What to do: Find every line below with the word "cookies". Then give only how many there are.

Supplied entries:
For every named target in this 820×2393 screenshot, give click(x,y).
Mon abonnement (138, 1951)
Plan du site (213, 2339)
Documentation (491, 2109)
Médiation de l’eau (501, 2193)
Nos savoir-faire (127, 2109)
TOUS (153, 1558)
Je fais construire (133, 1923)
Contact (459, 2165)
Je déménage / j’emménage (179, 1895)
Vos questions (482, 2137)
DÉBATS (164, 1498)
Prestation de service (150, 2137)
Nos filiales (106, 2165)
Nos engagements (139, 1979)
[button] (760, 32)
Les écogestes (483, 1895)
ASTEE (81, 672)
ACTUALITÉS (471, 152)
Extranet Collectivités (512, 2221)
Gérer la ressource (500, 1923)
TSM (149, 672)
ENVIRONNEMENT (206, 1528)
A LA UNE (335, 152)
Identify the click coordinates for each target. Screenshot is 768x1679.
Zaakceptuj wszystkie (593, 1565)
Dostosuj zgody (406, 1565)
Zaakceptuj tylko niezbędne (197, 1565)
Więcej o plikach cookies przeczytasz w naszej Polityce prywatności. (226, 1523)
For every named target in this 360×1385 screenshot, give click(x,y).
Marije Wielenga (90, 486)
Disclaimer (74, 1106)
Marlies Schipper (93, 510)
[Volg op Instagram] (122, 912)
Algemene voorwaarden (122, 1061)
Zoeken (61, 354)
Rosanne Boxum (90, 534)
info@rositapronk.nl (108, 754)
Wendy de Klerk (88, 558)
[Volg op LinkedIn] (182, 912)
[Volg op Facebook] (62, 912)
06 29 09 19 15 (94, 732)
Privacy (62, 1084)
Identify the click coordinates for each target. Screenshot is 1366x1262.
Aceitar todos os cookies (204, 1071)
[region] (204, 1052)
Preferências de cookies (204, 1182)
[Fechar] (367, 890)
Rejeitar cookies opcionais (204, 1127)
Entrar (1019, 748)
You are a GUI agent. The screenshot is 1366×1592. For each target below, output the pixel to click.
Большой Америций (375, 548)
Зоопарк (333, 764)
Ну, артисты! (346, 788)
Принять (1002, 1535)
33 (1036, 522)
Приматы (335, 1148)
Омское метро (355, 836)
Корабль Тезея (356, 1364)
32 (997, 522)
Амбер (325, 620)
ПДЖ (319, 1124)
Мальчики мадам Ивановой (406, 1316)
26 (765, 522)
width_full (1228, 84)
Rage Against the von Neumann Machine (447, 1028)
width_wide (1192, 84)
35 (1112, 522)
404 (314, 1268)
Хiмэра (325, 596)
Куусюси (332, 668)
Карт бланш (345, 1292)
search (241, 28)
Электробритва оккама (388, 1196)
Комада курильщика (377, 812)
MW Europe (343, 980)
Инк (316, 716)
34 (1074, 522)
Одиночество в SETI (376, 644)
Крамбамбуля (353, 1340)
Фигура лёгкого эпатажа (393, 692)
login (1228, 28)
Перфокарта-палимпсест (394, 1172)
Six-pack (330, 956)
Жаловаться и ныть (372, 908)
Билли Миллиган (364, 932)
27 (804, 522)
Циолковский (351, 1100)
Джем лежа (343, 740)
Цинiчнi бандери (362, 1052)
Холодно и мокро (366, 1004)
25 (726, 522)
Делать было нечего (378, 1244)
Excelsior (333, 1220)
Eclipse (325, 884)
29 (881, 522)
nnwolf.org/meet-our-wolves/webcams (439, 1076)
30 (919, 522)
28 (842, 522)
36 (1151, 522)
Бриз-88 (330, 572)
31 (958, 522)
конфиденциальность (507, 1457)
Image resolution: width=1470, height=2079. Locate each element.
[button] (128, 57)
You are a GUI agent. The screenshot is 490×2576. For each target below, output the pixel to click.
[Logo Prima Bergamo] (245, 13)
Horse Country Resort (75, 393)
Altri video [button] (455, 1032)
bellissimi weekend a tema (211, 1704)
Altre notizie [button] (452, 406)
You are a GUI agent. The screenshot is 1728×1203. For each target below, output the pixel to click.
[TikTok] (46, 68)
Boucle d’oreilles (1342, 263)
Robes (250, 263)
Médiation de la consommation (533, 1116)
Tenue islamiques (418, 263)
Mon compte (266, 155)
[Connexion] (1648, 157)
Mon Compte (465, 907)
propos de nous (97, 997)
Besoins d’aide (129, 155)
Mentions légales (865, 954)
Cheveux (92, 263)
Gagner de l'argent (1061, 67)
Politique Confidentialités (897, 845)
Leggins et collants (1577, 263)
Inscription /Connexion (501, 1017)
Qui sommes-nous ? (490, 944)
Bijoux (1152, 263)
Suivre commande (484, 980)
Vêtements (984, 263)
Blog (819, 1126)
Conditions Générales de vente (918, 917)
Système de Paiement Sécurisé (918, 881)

Answer box: 4